I'm tempted to say that Stirling Trayle freed my speakers from the constraints of my listening space, but after watching him work for two and half days, I know it's important to explain that he actually made speakers and room become one. And he did this without acoustic treatment of any kind and without requiring any major changes in my system. What impressed me most was how tiny some of the speaker adjustments were; some movements of as little as half a millimeter resulted in changes that either positively and negatively affected the sound. In some cases the differences I heard as the result of Trayle's manipulations were so dramatic that I was tempted to wonder whether I might be lost in a cloud of expectation bias. In fact, before his visit, more than a few skeptical audiophiles warned me not to be impressed by his equipment bag and to definitely bar the door if he brought potions and started burning sage. So, was I merely seduced by some sleight-of-hand?

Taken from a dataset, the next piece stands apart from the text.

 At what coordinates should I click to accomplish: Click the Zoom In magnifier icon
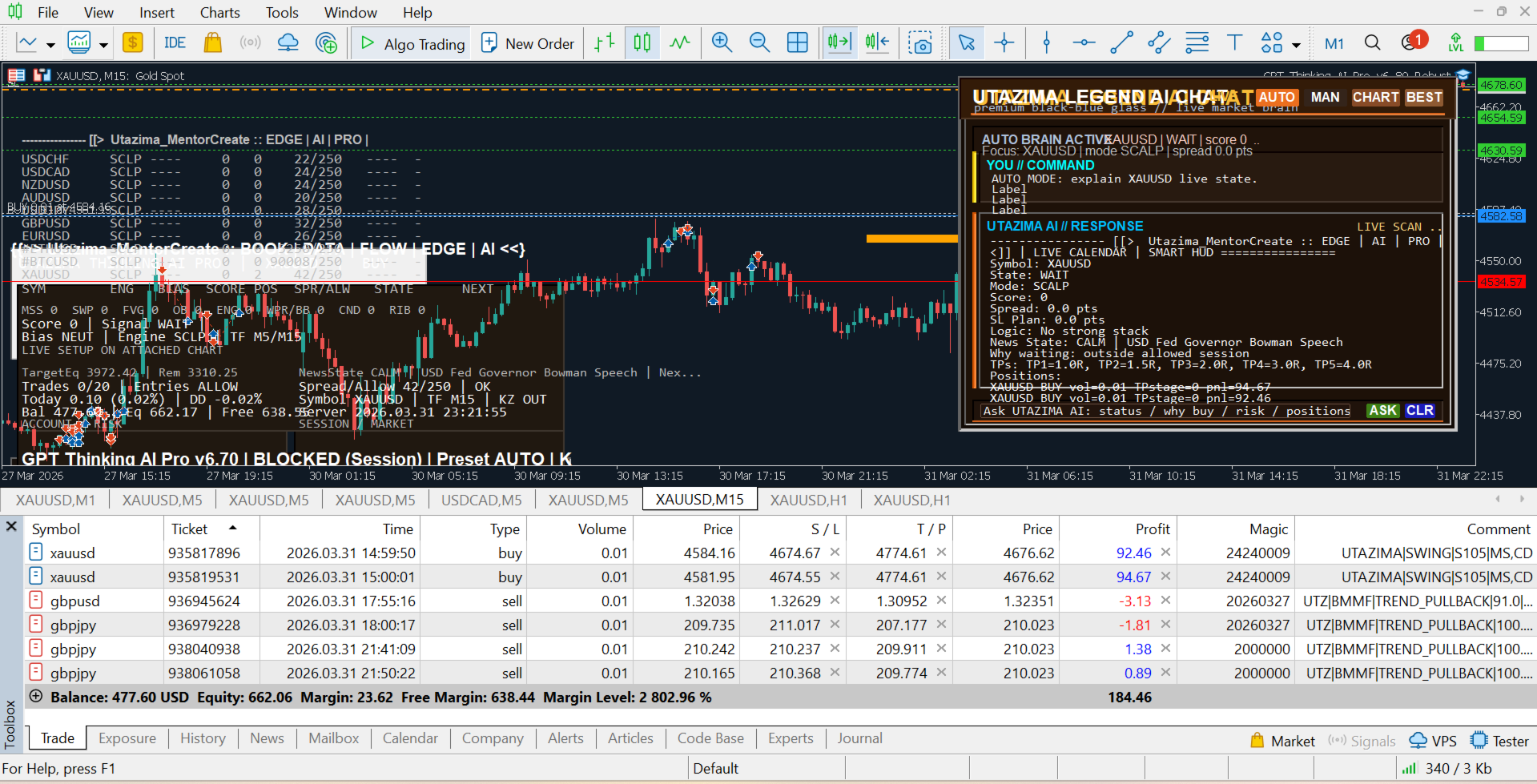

The best I could do to answer that question was to bring over one of those skeptical audiophiles who had made system-improvement suggestions in the past. In other words, this was not one of the smoke-blowers and cheerleaders we all know and love. Steve the Architect has never hesitated to shrug his shoulders when I've been buzzed about a tweak or new piece of equipment if it doesn't float his boat. He dropped by with a friend shortly after Trayle's return to San Francisco and sat sphinx-like as Shostakovich filled the room. From there we moved to a series of Brad Mehldau Trio cuts for what Steve likes to call the "piano test." Soon a faint smile crossed his face as he turned to me and said, "You need to send this guy a Christmas card." Steve confirmed that we were now hearing both the right and left hand of the pianist's performance. This is from a guy who has season tickets to Jazz at the Bistro and has heard his share of live pianos. Steve also noted that my system now had gestalt, which I suppose is a fancy-pants way of saying that the whole performance of the system now exceeds the sum of its parts.
It has been a few months since Stirling Trayle's visit, and I'm still getting a steady dose of the goose-bump-inducing moments that make this hobby worth all the scheming, saving, swapping, upgrading, tweaking and obsessing we audiophiles are (in)famous for. It's sound I never thought I'd have without building a dedicated audio sanctuary adjacent to my house.